In the classic Annie Hall movie, Woody Allen’s character memorably said, “A relationship is like a shark. It has to constantly move forward or it dies.”  Brands are a lot like sharks. To avoid dying, they’ve got to keep moving forward and that means they must innovate.

For legacy luxury brands steeped in heritage, innovation presents a challenge. Too much change implemented too fast can threaten their winning calculus. That’s why so many luxury brands were slow to adapt to the ecommerce revolution. Hermès, Chanel, and Louis Vuitton aren’t about to mess with the formula that created their legacy and keeps them in the black.

All brands – even luxury brands – must adapt to change in the market, and innovation is the strategy that drives business growth and progress. Yet Unity Marketing’s latest survey among some 450 executives who work in the luxury industry found that innovation ranked number 10 out of 14 attributes that make luxury brands strong and resilient.

Topping the list were devotion to quality (71%), craftsmanship (63%), authenticity (62%), commitment to service (56%) and artistry/design (52%). Being innovative and forward-thinking wasn’t close at 32 percent. Regrettably, innovation is not top of the mind when it comes to luxury brands; however, it should be.
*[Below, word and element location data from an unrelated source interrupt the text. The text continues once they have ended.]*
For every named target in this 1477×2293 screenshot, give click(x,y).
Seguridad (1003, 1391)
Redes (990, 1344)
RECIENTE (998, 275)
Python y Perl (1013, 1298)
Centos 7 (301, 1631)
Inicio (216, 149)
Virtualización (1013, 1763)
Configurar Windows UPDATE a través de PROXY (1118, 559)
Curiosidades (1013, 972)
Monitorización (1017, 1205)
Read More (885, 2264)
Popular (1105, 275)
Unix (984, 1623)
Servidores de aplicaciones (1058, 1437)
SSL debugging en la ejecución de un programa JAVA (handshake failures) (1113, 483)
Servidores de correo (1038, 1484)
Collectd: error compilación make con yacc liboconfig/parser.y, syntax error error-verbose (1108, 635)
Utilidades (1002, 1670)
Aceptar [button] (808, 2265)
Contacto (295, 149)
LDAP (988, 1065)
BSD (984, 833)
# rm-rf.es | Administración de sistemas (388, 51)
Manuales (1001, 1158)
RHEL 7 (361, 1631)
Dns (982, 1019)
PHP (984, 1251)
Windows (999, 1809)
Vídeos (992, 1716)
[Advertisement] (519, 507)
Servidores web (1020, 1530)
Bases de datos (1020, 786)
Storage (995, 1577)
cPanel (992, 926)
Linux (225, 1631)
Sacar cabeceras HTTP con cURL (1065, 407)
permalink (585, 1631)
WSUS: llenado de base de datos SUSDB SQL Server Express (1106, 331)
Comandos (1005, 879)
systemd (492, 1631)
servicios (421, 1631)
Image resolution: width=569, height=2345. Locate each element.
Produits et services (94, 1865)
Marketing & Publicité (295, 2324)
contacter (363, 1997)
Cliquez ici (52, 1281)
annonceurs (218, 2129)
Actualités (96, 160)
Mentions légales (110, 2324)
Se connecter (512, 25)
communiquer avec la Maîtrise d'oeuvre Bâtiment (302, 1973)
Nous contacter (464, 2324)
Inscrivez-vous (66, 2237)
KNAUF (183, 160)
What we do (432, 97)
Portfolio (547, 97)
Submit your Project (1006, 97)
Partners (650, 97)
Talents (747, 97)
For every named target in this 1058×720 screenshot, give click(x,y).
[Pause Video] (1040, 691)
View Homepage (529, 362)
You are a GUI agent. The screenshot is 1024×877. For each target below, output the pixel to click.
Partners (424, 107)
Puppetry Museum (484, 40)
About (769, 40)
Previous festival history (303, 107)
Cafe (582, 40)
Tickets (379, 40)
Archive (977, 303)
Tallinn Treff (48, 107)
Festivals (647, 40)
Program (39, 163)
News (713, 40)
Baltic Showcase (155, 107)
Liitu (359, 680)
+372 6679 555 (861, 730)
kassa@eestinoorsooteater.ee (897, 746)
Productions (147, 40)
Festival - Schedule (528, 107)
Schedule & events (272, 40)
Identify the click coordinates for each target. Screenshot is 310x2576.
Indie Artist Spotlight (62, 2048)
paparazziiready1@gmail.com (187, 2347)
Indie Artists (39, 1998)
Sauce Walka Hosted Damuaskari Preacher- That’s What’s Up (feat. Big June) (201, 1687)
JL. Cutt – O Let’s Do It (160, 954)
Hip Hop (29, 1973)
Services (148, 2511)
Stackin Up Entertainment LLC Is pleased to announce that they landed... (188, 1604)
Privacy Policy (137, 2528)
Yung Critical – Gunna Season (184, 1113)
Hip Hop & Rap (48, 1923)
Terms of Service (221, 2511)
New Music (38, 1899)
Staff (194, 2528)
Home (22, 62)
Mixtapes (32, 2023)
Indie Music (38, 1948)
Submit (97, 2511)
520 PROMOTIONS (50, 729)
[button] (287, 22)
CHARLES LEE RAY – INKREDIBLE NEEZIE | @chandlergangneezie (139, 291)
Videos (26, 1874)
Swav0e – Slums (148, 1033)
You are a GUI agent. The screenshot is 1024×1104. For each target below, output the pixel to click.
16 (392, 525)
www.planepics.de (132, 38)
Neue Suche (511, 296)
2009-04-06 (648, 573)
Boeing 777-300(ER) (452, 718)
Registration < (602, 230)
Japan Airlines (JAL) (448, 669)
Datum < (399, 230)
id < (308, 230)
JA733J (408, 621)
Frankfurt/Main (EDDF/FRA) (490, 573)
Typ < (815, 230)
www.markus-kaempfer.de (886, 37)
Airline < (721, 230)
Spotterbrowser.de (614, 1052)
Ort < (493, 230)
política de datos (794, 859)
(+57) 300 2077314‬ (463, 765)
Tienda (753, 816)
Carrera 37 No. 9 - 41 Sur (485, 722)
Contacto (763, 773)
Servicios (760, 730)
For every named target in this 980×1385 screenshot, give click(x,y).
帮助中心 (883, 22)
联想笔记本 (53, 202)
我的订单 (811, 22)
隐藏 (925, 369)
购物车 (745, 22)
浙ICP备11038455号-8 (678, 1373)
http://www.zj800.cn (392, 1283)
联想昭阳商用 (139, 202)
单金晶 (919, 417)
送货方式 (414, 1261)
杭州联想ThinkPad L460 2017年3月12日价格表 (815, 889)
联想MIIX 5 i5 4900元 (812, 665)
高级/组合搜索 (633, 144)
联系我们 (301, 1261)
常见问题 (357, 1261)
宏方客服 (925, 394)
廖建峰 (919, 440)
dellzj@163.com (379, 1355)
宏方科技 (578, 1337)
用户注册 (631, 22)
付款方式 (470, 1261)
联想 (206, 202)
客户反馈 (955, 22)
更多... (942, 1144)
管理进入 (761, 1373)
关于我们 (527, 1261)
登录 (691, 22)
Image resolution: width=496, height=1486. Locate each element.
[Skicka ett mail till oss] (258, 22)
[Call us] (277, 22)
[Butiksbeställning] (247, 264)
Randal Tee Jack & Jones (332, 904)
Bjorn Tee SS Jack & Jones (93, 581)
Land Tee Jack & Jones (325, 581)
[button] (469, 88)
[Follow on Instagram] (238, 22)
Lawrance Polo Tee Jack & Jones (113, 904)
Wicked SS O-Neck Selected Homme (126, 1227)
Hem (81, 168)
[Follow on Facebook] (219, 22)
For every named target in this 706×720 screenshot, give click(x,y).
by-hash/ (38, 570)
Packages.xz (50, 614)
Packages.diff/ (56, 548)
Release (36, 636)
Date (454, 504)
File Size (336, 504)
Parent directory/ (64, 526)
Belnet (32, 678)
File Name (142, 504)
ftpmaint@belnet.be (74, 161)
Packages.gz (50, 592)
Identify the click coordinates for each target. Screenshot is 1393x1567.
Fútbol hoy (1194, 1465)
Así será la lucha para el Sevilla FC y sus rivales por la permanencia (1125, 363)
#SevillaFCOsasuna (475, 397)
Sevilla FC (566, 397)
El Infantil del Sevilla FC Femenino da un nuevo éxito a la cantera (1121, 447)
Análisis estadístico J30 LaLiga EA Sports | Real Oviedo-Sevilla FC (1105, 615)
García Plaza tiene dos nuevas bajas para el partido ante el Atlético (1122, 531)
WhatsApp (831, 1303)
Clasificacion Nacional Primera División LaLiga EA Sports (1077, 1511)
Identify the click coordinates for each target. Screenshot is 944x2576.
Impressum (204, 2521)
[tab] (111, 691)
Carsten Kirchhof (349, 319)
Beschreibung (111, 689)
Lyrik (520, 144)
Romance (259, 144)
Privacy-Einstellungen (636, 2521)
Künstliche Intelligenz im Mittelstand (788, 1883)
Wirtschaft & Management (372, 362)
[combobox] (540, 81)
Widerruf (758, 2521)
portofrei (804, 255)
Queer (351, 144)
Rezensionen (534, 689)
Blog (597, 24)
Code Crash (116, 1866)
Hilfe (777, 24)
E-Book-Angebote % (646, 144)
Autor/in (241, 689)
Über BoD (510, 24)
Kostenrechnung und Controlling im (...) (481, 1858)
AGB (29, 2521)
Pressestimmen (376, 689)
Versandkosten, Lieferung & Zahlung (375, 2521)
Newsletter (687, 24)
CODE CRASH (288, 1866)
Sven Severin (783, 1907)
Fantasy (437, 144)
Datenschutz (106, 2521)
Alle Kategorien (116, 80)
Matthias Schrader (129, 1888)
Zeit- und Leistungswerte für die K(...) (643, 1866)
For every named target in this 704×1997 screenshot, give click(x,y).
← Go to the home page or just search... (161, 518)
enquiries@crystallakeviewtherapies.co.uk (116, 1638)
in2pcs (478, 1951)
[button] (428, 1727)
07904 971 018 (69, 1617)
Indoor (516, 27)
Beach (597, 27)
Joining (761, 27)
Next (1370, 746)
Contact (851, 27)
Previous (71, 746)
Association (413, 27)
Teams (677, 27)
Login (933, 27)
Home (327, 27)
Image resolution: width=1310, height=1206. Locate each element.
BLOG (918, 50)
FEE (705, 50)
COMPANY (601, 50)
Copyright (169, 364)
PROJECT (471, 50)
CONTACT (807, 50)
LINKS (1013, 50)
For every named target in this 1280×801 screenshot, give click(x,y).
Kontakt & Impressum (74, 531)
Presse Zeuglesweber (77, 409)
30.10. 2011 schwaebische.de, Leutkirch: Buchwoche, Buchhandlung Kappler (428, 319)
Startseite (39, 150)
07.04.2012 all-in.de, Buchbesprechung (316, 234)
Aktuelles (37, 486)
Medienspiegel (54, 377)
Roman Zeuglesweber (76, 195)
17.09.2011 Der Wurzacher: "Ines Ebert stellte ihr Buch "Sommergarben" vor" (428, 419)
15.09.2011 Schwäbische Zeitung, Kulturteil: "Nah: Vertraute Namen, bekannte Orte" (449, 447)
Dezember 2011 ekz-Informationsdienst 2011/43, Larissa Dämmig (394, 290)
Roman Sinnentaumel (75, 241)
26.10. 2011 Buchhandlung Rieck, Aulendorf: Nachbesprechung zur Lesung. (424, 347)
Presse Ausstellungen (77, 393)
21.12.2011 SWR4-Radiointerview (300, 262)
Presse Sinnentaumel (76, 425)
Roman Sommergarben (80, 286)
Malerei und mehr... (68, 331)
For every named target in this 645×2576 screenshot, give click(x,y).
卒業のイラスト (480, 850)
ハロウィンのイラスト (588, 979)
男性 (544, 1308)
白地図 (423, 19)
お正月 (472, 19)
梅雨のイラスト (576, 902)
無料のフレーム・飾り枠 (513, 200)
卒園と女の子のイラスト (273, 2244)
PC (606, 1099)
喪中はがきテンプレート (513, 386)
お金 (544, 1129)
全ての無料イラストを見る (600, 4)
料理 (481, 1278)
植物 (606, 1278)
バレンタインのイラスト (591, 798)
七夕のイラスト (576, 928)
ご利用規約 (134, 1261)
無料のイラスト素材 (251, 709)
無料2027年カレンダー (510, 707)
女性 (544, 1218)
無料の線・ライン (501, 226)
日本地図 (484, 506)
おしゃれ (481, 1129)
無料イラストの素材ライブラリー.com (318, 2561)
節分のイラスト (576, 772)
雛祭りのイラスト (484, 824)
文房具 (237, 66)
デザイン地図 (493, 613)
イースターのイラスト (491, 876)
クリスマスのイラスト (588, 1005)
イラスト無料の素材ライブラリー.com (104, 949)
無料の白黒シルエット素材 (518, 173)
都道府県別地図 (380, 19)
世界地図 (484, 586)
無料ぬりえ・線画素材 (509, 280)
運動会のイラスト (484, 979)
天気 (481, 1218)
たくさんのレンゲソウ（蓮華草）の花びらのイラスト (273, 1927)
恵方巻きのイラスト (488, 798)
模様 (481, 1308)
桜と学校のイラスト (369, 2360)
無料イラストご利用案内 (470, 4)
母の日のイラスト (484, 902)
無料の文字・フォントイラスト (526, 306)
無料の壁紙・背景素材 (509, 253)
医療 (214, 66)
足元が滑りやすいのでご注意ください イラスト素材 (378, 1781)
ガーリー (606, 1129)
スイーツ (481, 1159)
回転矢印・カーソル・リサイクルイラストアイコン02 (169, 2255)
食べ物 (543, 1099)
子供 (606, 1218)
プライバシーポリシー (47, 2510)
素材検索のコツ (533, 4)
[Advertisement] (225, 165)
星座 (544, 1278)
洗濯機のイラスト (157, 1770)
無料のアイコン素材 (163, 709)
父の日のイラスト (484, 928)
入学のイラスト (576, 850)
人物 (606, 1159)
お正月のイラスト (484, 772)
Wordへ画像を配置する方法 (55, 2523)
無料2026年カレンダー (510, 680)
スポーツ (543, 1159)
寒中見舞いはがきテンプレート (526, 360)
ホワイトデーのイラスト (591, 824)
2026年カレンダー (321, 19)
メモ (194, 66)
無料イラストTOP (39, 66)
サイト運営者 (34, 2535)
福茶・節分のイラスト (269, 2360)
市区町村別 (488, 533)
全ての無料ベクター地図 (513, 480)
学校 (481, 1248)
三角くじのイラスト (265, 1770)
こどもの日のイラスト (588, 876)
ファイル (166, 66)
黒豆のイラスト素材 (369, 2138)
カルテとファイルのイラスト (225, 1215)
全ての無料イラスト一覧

Even more troubling is where luxury insiders hope to find innovative new ideas. They are looking for innovation in all the same places, so what’s the chance they are going to find a truly innovative new idea? At the bottom on the list of the best places to discover innovative ideas: Building a formal innovation culture and tapping insights from formal market research and big data/AI.

Consumer psychologist Chris Gray, The Buycologist, explains this is a classic example of the cognitive bias called the “streetlight effect.” We have a built-in, natural cognitive bias to search for things where they are easiest to find, not where they are most likely to be.

Industry insiders are looking for innovation where its easy and where every one else is looking, instead of where real innovation is likely to be found. Luxury brands need to look beyond the proverbial streetlight to find innovative opportunities to advance their brands, and that takes visionary leadership.

“Near the bottom of the list are perhaps the greatest tools for divining the market: Big data/AI and creating an organizational structure to drive innovation,” observes Chandler Mount, Affluent Consumer Research Company. “Luxury companies must cultivate an innovation mindset in their organization through broad-yet-specific understanding to shape strategy and use all the tools available to power it forward, such as Big data and AI.”

Luxury companies must do more and do it differently from their competitive cohort. Most companies are doing basically the same thing: talking to their customers and looking at the news.  These are all good things, but the insights gleaned from these activities are largely anecdotal and don’t have research rigor or statistical validity. Big data analytics and professional market research provide that.

“The news is largely ‘bought & sold’ media through the coordinated workings of brands’ PR machines and the media partners that feed the results to their audience,” Mount says. “That nearly 70% of luxury companies are persistently scanning the news for insights suggests that many companies are making strategic decisions based on bad information, bad in the sense that B&S media is not necessarily true facts.”